Dungey has become a high-profile friend of St. Jude. His annual St. Jude Ride & 5K Run, in his home state of Minnesota, has raised more than $860,000 since 2012. He’s also made multiple hospital visits, which he shares with his 883,000 Instagram followers.
And, perhaps most meaningfully, he’s made a friend in Gabe.
“When I met him, obviously I didn’t know what he was like before,” Dungey says. “But his mom was showing me a picture of when he was riding. He’s smiling, he’s next to his dirt bike. All these pictures, and you’re just thinking of what this tumor has done, and what he’s dealing with.
“I say I can’t do much, but at the same time, for me it was one more reassurance that we’re doing the right thing. We’re helping the right place.”
Race-fueled hope
For a mother and son whose world moved at dirt-bike speed, it must seem like life has slowed to a crawl, with no fixed course or finish line.
That’s the reality of posterior fossa syndrome. There’s no cure. There’s only therapy, rehabilitation, and hope.
Do you tantalize yourself with what progress your child might make in the months or years ahead? Or do you try to stay in the moment?
“Both,” Andrea says. “They told me, you know, what they think is going to happen — obviously not what I want for my child. But at the same point in time, I’m just happy to have him.
“I’m just happy that he’s here, and that he can still enjoy life. His personality is coming back. He’s laughing, he’s telling jokes, listening to his music that he likes.
“I think there will be progress.
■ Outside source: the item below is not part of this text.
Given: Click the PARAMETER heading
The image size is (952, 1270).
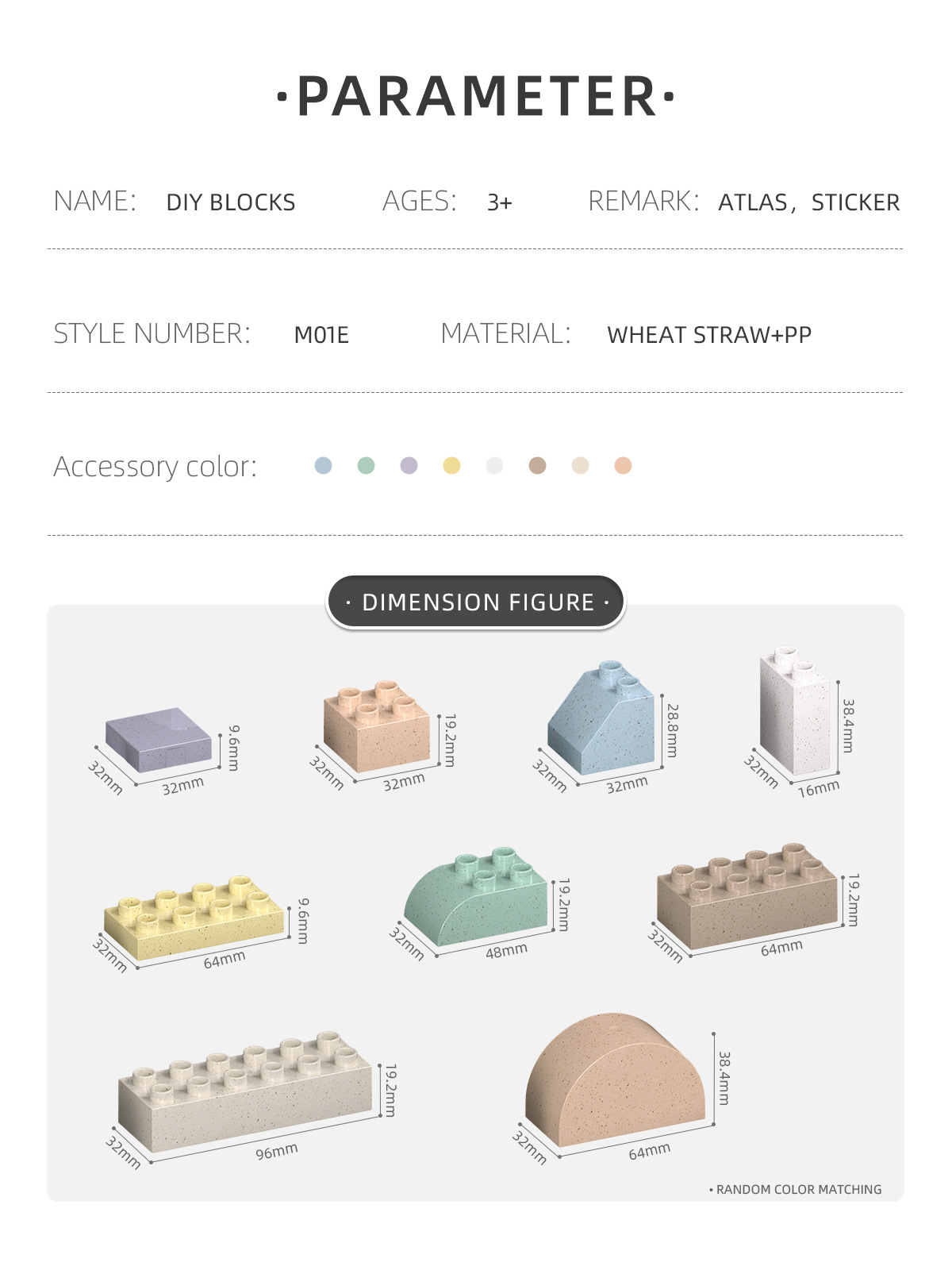Looking at the screenshot, I should tap(476, 97).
I think eventually one day he will get very, very sick and tired of that wheelchair. And he will just get out of it and walk.”
She even thinks he’ll ride a bike again someday. Maybe not race — the doctors say he’ll never have the balance for that. “But he’ll find a way to get back on the bike,” she says, “to enjoy it.”
That’s Andrea’s hope for her son. And it’s why Dungey’s friendship, and Supercross’s support, have been so crucial. It’s why Gabe’s VIP race experience in Minneapolis — with more to come, Dungey hopes — will last so much longer than a weekend.
Because hope needs motivation, to make it seem tangible, real, attainable.
Because hope, the engine of moving forward emotionally, needs fuel.